Prosieguo
- Andrea Trofino
- 10 set 2008
- Tempo di lettura: 2 min
Ci siamo incontrati alla deriva di un fiume corrotto dalla sua stessa corrente, un qualcosa sembra essere andato storto e cerchiamo di aggiustarlo con sapiente astuzia del pensiero che dimentica i torti subiti, o almeno, riesce a fare finta, e se sì, se si potesse dimenticare tutto in fretta come il battito di una farfalla, e neanche delle sue ali ma del battito del cuore di una farfalla, adesso Carlotta, tutto sarebbe più semplice. Io ti chiamo con più nomi, perché tu sei tanto, io ti chiamo con più nomi perché tu sei tutte le donne che ho incontrato in precedenza messe assieme. Ma potrei un giorno dirti che forse ti chiamo con più nomi perché in realtà sei una delle tante, una qualunque, e forse ci sarebbe anche da sorridere sopra, sì, soprattutto sopra.
Sono steso sul mio lungo divano rosso a guardare il soffitto, ascolto il silenzioso ventilare del condizionatore appena acceso, sbatto forte le palpebre, cerco di sognare e di pensarti attraverso immagini e mi viene rabbia. I ricordi più belli a volte fanno inorridire, perché non stiamo vivendo più quei momenti e in cuor nostro sappiamo che non li vivremo più di nuovo. Ma ce ne saranno altri, adesso è tutto avvolto nella nebbia di una strana estate che non è più la stessa, ce ne saranno altri.

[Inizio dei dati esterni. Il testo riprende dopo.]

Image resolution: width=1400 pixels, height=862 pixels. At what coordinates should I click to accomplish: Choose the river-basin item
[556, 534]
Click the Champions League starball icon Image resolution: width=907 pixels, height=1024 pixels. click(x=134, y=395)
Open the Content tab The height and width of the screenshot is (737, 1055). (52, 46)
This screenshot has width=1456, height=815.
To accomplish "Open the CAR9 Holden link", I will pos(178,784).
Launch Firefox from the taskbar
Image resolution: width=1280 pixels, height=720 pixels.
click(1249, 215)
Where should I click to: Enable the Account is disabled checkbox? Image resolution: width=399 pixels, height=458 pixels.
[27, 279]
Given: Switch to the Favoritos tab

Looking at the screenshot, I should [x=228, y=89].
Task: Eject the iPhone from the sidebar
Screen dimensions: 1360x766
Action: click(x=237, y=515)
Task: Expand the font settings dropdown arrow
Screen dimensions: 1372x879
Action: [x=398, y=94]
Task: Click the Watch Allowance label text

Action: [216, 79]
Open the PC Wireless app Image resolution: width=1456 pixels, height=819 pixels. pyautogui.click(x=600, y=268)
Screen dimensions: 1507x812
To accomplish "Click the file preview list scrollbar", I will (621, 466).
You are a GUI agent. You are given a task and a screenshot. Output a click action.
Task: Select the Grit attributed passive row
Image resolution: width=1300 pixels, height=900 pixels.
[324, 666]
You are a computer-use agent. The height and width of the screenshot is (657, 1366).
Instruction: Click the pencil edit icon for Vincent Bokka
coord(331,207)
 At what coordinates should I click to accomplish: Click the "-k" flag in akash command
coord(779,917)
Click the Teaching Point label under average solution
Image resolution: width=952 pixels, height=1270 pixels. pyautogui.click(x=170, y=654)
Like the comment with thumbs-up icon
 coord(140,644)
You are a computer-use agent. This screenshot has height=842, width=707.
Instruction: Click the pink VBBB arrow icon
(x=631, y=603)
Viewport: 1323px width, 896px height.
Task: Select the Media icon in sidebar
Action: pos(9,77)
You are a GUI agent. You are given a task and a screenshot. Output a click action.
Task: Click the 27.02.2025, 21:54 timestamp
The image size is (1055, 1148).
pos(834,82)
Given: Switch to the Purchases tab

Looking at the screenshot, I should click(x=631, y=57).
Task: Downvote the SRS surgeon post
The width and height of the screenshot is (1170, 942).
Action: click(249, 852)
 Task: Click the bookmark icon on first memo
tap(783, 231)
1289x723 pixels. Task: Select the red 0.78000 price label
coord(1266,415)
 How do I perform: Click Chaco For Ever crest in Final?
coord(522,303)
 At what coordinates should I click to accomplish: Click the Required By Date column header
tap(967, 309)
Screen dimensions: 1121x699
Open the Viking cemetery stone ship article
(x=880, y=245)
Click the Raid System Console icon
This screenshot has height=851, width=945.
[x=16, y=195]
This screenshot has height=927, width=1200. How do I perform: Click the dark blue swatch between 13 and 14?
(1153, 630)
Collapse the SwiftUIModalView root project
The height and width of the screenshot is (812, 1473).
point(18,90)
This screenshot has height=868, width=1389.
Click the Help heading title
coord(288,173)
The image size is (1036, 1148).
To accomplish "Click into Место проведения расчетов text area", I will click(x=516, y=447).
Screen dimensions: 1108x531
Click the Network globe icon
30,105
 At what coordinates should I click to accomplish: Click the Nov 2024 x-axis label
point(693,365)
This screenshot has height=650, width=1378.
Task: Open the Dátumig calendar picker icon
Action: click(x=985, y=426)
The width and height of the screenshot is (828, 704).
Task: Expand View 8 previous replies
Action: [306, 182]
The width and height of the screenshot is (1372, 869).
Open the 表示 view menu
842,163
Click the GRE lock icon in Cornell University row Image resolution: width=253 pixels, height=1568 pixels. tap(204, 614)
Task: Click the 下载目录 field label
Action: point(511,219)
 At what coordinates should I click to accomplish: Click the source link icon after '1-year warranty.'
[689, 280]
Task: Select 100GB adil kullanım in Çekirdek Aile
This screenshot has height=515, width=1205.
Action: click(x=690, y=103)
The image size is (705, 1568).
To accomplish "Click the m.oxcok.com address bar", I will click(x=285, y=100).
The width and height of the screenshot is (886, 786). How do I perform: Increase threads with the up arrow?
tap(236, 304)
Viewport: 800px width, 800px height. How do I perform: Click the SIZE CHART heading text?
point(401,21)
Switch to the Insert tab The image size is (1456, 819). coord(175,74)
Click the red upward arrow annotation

Forse altri infinitamente più belli, ma chi può dirlo.
Le ombre del sole si stagliano sul giardino.
Le campane suonano l’ora e mi chiedo perché non suonino la nona sinfonia di Beethoven. Sono stanco delle ore contate, come se bisognasse attendere con ansia il proprio andare dall’altra parte della vita.
Il delitto era stato compiuto per mano tua. Non era una coltellata ma un’attrazione fatale a farmi perdere il sangue, era il tuo fantasma uscito da quella porta, mi hai fatto male tu. L’amore a volte fa male.